═════ Passage provided

Idler No. 45. Saturday, February 24, 1759.


There is in many minds a kind of vanity exerted to the disadvantage of themselves; a desire to be praised for superior acuteness discovered only in the degradation of their species, or censure of their country.

Defamation is sufficiently copious. The general lampooner of mankind may find long exercise for his zeal or wit, in the defects of nature, the vexations of life, the follies of opinion, and the corruptions of practice. But fiction is easier than discernment; and most of these writers spare themselves the labour of inquiry, and exhaust their virulence upon imaginary crimes, which, as they never existed, can never be amended.

That the painters find no encouragement among the English for many other works than portraits, has been imputed to national selfishness. 'Tis vain, says the satirist, to set before, any Englishman the scenes of landscape, or the heroes of history; nature and antiquity are nothing in his eye; he has no value but for himself, nor desires any copy but of his own form.

Whoever is delighted with his own picture must derive his pleasure from the pleasure of another. Every man is always present to himself, and has, therefore, little need of his own resemblance, nor can desire it, but for the sake of those whom he loves, and by whom he hopes to be remembered. This use of the art is a natural and reasonable consequence of affection; and though, like other human actions, it is often complicated with pride, yet even such pride is more laudable than that by which palaces are covered with pictures, that, however excellent, neither imply the owner's virtue, nor excite it.

Genius is chiefly exerted in historical pictures; and the art of the painter of portraits is often lost in the obscurity of his subject. But it is in painting as in life; what is greatest is not always best. I should grieve to see Reynolds transfer to heroes and to goddesses, to empty splendour and to airy fiction, that art which is now employed in diffusing friendship, in reviving tenderness, in quickening the affections of the absent, and continuing the presence of the dead[1].

Yet in a nation great and opulent there is room, and ought to be patronage, for an art like that of painting through all its diversities; and it is to be wished, that the reward now offered for an historical picture may excite an honest emulation, and give beginning to an English school.

══════════
═════ The data

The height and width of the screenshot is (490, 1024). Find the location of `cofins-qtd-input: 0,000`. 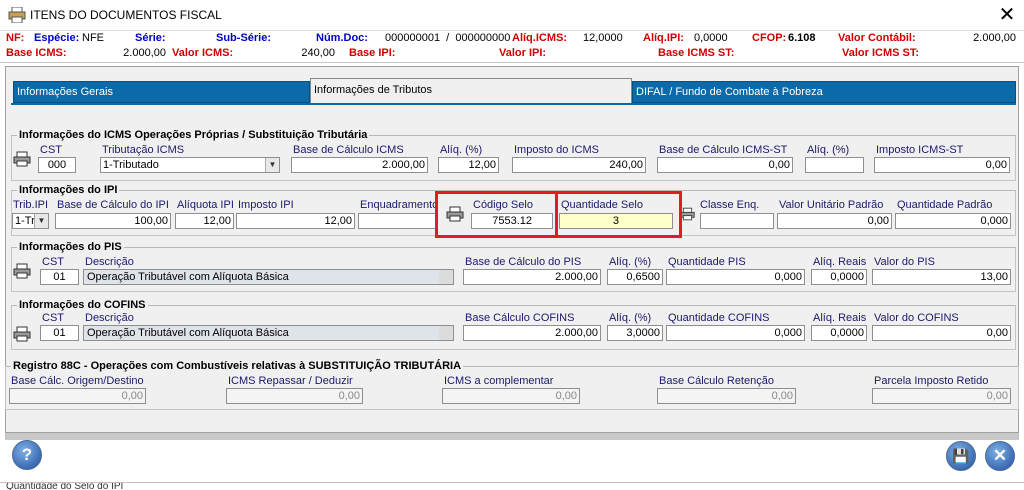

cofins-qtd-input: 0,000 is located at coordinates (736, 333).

══════════

Assignment. Pick up the Idler essay on English painting after its last sentence and continue it. You do not need the material.

Task response.
It is not very easy to find an action or event that can be efficaciously represented by a painter.

He must have an action not successive but instantaneous; for the time of a picture is a single moment. For this reason, the death of Hercules cannot well be painted, though, at the first view, it flatters the imagination with very glittering ideas: the gloomy mountain, overhanging the sea, and covered with trees, some bending to the wind, and some torn from their roots by the raging hero; the violence with which he rends from his shoulders the envenomed garment; the propriety with which his muscular nakedness may be displayed; the death of Lycas whirled from the promontory; the gigantick presence of Philoctetes; the blaze of the fatal pile, which the deities behold with grief and terrour from the sky.

All these images fill the mind, but will not compose a picture, because they cannot be united in a single moment[2]. Hercules must have rent his flesh at one time, and tossed Lycas into the air at another; he must first tear up the trees, and then lie down upon the pile.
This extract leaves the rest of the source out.